> **SET EXERCISE**: Reproduce the material below in full, offsetting every coordinate in the answers by -63. Leave the pictures out.

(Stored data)
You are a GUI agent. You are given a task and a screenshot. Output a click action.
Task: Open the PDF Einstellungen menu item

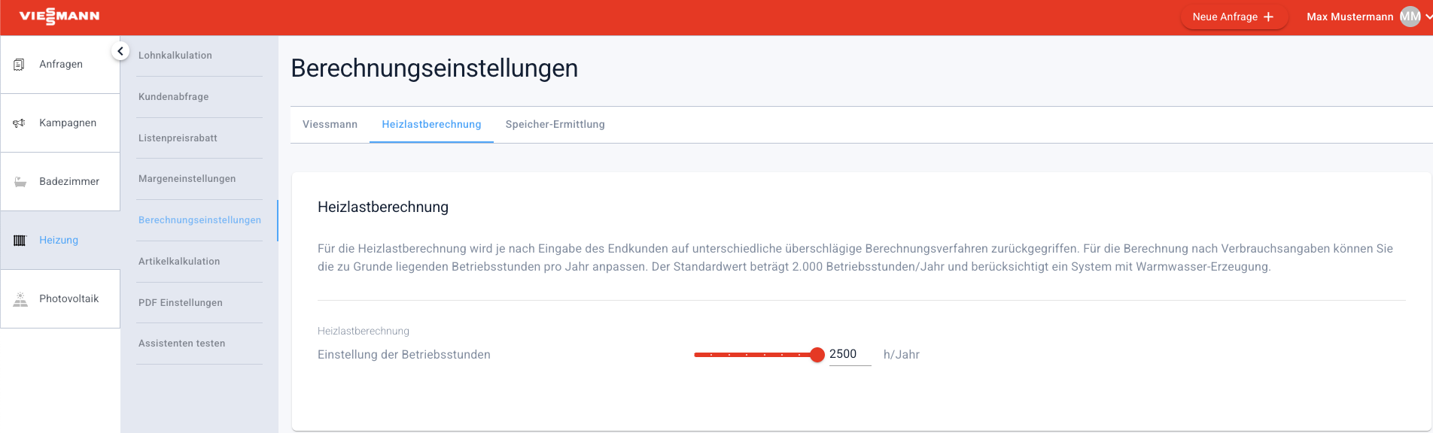[181, 303]
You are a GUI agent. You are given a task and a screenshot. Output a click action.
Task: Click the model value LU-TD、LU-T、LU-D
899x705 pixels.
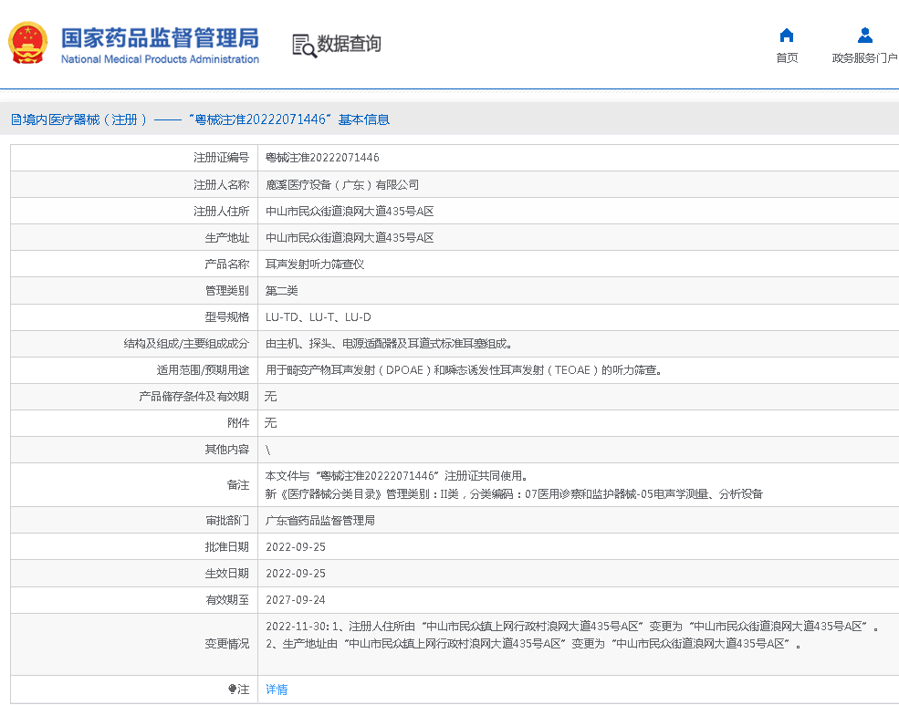[318, 317]
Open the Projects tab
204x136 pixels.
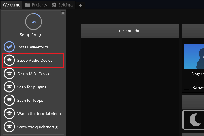pyautogui.click(x=36, y=5)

> **RIGHT ANSWER**:
You are a GUI agent. You are given a task and a screenshot. Output a click action.
Task: Open the PDF Einstellungen menu item

[118, 240]
You are a GUI agent. You are given a task and a screenshot. Output a click action.
Task: Click the model value LU-TD、LU-T、LU-D
899x705 pixels.
[255, 254]
Open the Projects tab
204x136 pixels.
pyautogui.click(x=-27, y=-58)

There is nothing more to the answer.